• [EXTRAIT DE TEXTE]:
En matière de rapidité, 94 % des résultats de test sont rendus en moins de 24 heures. Seule l'Espagne s'en approche. Les tests antigéniques - qui représentent un tiers du total - donnent des résultats en trente minutes.

La traçabilité enfin, est assurée par le système SIDEP. L'assurance maladie et les agences régionales de santé (ARS) retracent les cas contact grâce à ce système d'information dont vous avez fixé les conditions de mise en oeuvre en mai dernier, prolongé grâce à l'article 4 de ce texte.

Notre plus grand défi est d'assurer la compréhension et le respect de l'isolement par les personnes concernées. Nous avons fait le choix de la confiance en ne retenant ni l'obligation ni le contrôle, mais en levant les obstacles financiers. Depuis le 10 janvier, toute personne symptomatique ou simplement cas contact peut se mettre immédiatement en arrêt de travail sur le site de l'Assurance maladie, sans jour de carence.

Depuis la fin janvier, les personnes isolées sont appelées au moins deux fois par l'Assurance maladie. Elles reçoivent également une visite infirmière grâce aux cellules territoriales d'appui à l'isolement mises en place par les préfets et les collectivités - près de 20 000 visites ont déjà eu lieu. Les questions de police sanitaire ne doivent pas occulter l'accompagnement des Français au quotidien.

• [ENTRÉES DE DONNÉES]:
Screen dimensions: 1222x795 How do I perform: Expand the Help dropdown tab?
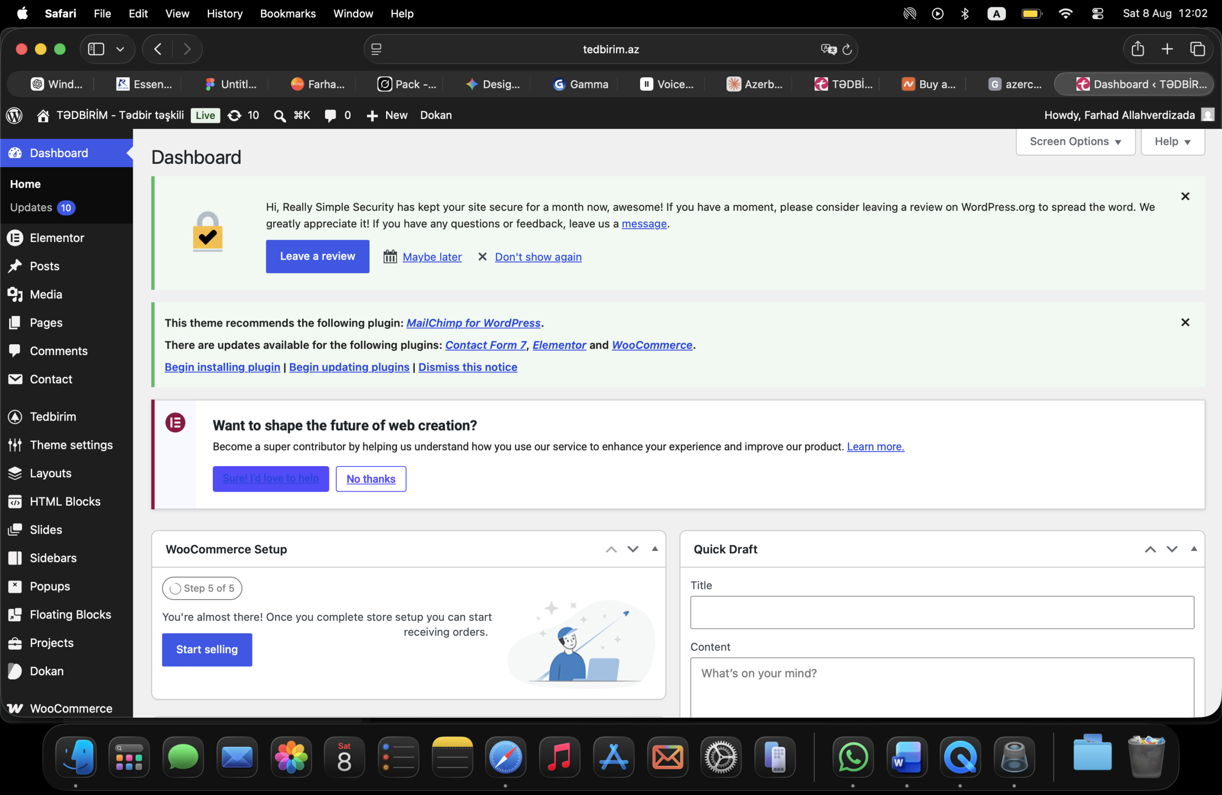coord(1173,141)
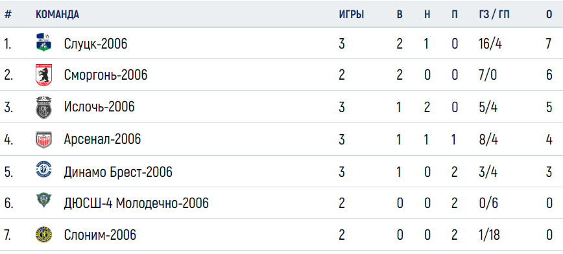This screenshot has width=563, height=254.
Task: Open the Динамо Брест-2006 team link
Action: pos(118,172)
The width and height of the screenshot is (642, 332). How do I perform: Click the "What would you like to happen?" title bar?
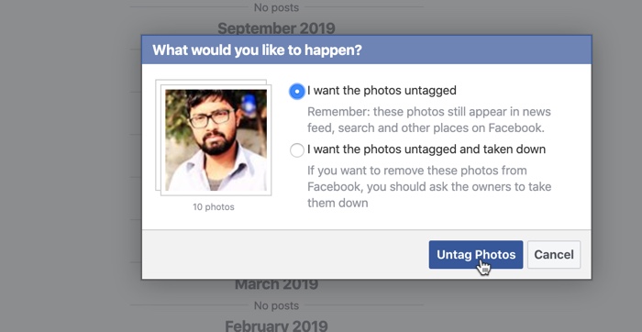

• [EXERCICE 1]:
Répondez à ces questions sur l'extrait consacré au dépistage et à l'isolement :
(a) Quelle part des résultats de test est rendue en moins de 24 heures ?
(b) Depuis quelle date une personne symptomatique ou cas contact peut-elle se mettre en arrêt de travail sur le site de l'Assurance maladie ?
(c) Combien de visites infirmières ont déjà eu lieu ?
• [EXERCICE 2]:
Transcrivez fidèlement le passage de l'extrait sur le dépistage et l'isolement qui commence par « Depuis la fin » et se poursuit jusqu'à « Français au quotidien. ».
• [EXERCICE 3]:
Reprenez l'extrait sur le dépistage et l'isolement et prolongez-le à partir de sa dernière phrase.
Les entrées forment un matériau à part, distinct de l'extrait.

• [RÉPONSE 1]:
(a) 94 %.
(b) Depuis le 10 janvier.
(c) Près de 20 000.

• [RÉPONSE 2]:
Depuis la fin janvier, les personnes isolées sont appelées au moins deux fois par l'Assurance maladie. Elles reçoivent également une visite infirmière grâce aux cellules territoriales d'appui à l'isolement mises en place par les préfets et les collectivités - près de 20 000 visites ont déjà eu lieu. Les questions de police sanitaire ne doivent pas occulter l'accompagnement des Français au quotidien.

• [RÉPONSE 3]:
Le Gouvernement comprend la lassitude du Sénat face aux prorogations successives et votre souci de mieux encadrer le régime de l'état d'urgence. J'entends déplorer un déficit de démocratie, mais depuis fin mars 2020, le Parlement a examiné six projets de loi, plus 3 400 amendements, pendant plus de 160 heures de débats répartis en une vingtaine de lectures. Sans compter douze débats thématiques en séance sur les masques, le déconfinement ou encore Stop-Covid, et les nombreux travaux des deux chambres sur les différentes dimensions de la crise. Le Sénat y a pleinement pris sa part et contribué au bon fonctionnement des institutions.

L'action du Gouvernement demeure directement soumise au contrôle du juge, avec des centaines de référés présentés au Conseil d'État. À chaque fois que celui-ci le demandait, le Gouvernement a fait évoluer sa réponse à la crise.

Nous avons, ensemble, contribué à assurer un fonctionnement plein et entier de la démocratie.

Vous serez amenés à vous prononcer dans les trois prochains mois pour une prolongation éventuelle des mesures au-delà du 1er juin. Le gouvernement, tout autant que vous, veut sortir de cet état d'urgence sanitaire, soyez-en assurés. (Applaudissements sur les travées du RDPI)

M. Philippe Bas, rapporteur de la commission des lois .  - (Applaudissements sur les travées du groupe Les Républicains) Nous pensons, comme vous, que la situation sanitaire justifie malheureusement la prorogation de l'état d'urgence sanitaire. La loi du 23 mars 2020 crée ce régime pour une durée d'un an ; aussi aurions-nous été amenés, selon toute probabilité, à voter sa prorogation au-delà du 23 mars 2021. Il convenait donc de prolonger le régime temporaire lui-même.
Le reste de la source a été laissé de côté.